- Directed by: Donald Brittain
- Written by: Donald Brittain Ronald Blumer John T. Random
- Produced by: Donald Brittain Marin Canell
- Narrated by: Donald Brittain
- Cinematography: Douglas Kiefer Barry Perles
- Edited by: Richard Todd
- Distributed by: National Film Board of Canada
- Release date: 1979;
- Running time: 58 minutes
- Country: Canada
- Language: English

= Paperland: The Bureaucrat Observed =

Paperland: The Bureaucrat Observed is a 1979 documentary film critiquing bureaucracy, written and directed by Donald Brittain and produced by the National Film Board of Canada and CBC-TV.

==Genie Awards==
Paperland: The Bureaucrat Observed won four awards at the 1st Genie Awards and was nominated for two more.

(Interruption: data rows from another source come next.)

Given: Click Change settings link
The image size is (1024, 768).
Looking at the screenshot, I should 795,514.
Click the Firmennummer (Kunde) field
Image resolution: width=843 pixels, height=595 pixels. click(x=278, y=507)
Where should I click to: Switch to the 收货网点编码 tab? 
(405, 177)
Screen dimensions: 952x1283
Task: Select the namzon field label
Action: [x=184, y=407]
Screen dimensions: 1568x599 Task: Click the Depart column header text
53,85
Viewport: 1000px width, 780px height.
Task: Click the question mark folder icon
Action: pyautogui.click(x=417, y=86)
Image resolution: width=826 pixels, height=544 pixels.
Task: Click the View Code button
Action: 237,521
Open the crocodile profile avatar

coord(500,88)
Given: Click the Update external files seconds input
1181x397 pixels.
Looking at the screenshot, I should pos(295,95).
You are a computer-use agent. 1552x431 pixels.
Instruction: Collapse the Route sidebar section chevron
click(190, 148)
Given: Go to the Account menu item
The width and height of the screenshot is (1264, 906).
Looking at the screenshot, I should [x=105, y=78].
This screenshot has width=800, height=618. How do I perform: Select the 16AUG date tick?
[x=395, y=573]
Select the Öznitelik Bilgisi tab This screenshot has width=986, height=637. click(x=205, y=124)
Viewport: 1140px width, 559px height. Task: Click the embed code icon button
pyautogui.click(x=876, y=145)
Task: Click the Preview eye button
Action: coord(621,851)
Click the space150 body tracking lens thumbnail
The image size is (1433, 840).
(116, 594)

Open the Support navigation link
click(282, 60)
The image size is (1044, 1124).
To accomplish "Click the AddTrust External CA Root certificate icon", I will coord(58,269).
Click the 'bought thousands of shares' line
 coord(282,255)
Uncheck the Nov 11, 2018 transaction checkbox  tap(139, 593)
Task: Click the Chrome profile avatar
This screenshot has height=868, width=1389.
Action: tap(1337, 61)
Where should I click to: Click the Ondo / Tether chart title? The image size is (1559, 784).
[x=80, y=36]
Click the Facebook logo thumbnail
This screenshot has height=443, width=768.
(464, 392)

This was despite the fact that the NFB did not submit the film to the Academy of Canadian Cinema and Television, with Brittain paying the entry fee and shipping charges himself.

==2007 International Documentary Filmfestival Amsterdam==
Every year, the IDFA gives an acclaimed filmmaker the chance to screen his or her personal Top 10 favorite films. In 2007, Iranian filmmaker Maziar Bahari selected Paperland: The Bureaucrat Observed for his top ten classics from the history of documentary.